Problem details:
Copy exactly, and copy only, the lines from the one bearing "SERVICE (533, 2440)" through the final line of the records.

Data for this exercise:
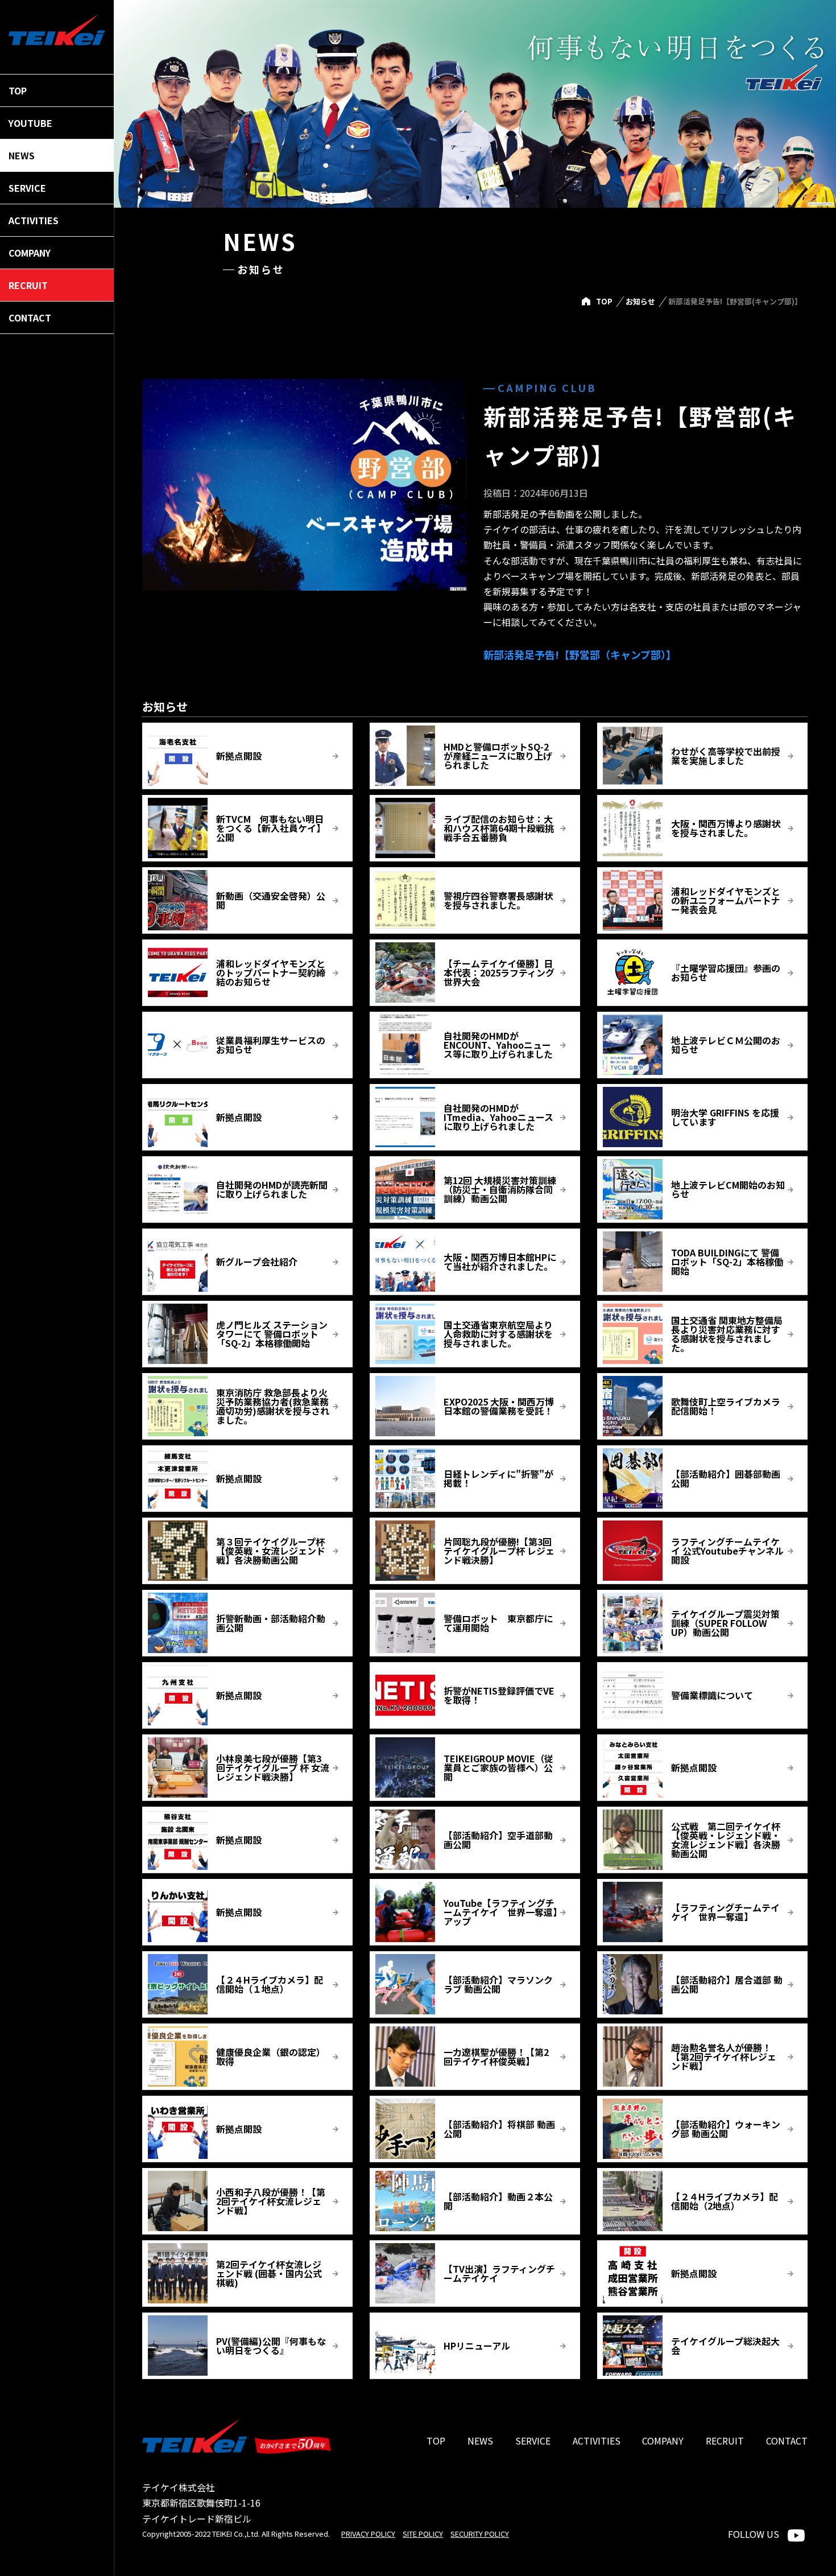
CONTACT (787, 2440)
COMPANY (663, 2440)
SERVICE (533, 2440)
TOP (604, 301)
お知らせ (640, 301)
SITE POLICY (423, 2533)
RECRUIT (725, 2440)
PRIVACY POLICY (368, 2533)
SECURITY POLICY (479, 2533)
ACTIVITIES (596, 2440)
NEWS (480, 2440)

Final answer:
SERVICE (533, 2440)
TOP (604, 301)
お知らせ (640, 301)
SITE POLICY (423, 2533)
RECRUIT (725, 2440)
PRIVACY POLICY (368, 2533)
SECURITY POLICY (479, 2533)
ACTIVITIES (596, 2440)
NEWS (480, 2440)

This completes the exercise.